Through this method, we already have more than ten fixes merged into the gVisor mainline, covering multiple areas such as file systems, networking, proc/sysfs, PTY, and system call semantics. Some representative PRs are listed below:
| PR | Fix Content | Typical Agentic-RL Scenario |
|---|---|---|
| #12851 | poll: Only write back revents |
tmux, libevent poll backend |
| #12911 | proc: Add /proc/sys/fs/pipe-max-size |
Python libraries like wurlitzer |
| #12915 | pty: Implement TCSBRK / TCFLSH |
pyserial, interactive PTY programs |
| #12814 | proc: Add randomize_va_space |
Performance and security inspection tools |
| #12813 | sysfs: Add /sys/dev/block and /sys/dev/char |
lsblk, device-related tools |
| #12819 | proc: Fill in fdinfo fields |
lsof, fuser, diagnostic tools |
| #12786 | devpts: Fix ISIG check |
Interactive shells / terminal-based agents |
| #12853 | vfs: FICLONE* returns EOPNOTSUPP |
file copying tools |
In this sense, Agentic-RL is not just a new use case for gVisor; it has also pushed our compatibility engineering toward a more AI-driven workflow.
Conclusion
Agentic-RL is both a proving ground for gVisor and, in practice, a large-scale regression suite: it continuously drives real-world projects through the sandbox and exposes compatibility boundaries that standard unit tests struggle to cover. By bringing AI agents into this verification loop, we can evaluate gVisor’s production readiness with data rather than intuition.
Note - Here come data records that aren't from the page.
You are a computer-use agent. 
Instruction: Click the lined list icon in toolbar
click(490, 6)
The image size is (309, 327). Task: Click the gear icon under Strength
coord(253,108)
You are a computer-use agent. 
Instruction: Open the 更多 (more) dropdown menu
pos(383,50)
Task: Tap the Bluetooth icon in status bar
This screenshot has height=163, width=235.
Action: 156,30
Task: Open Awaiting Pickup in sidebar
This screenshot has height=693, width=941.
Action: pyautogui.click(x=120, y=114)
Our conclusions are simple:
- gVisor’s compatibility has proven to be production-ready.
- Most “compatibility issues” should not actually be attributed to gVisor.
- Real-world workloads are better than handpicked tests at revealing critical problems.
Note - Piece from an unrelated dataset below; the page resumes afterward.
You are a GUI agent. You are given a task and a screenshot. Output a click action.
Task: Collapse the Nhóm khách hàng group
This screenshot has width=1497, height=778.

- AI-driven compatibility analysis is practical.
As AI agents take on heavier tasks, the code-execution sandbox will become an indispensable security foundation. We will continue refining this AI-driven verification system, applying it to new datasets and language stacks, and upstreaming our findings to the gVisor community. For Agentic-RL, a good sandbox is not just secure—it also needs to be highly compatible, debuggable, and able to evolve alongside real-world workloads.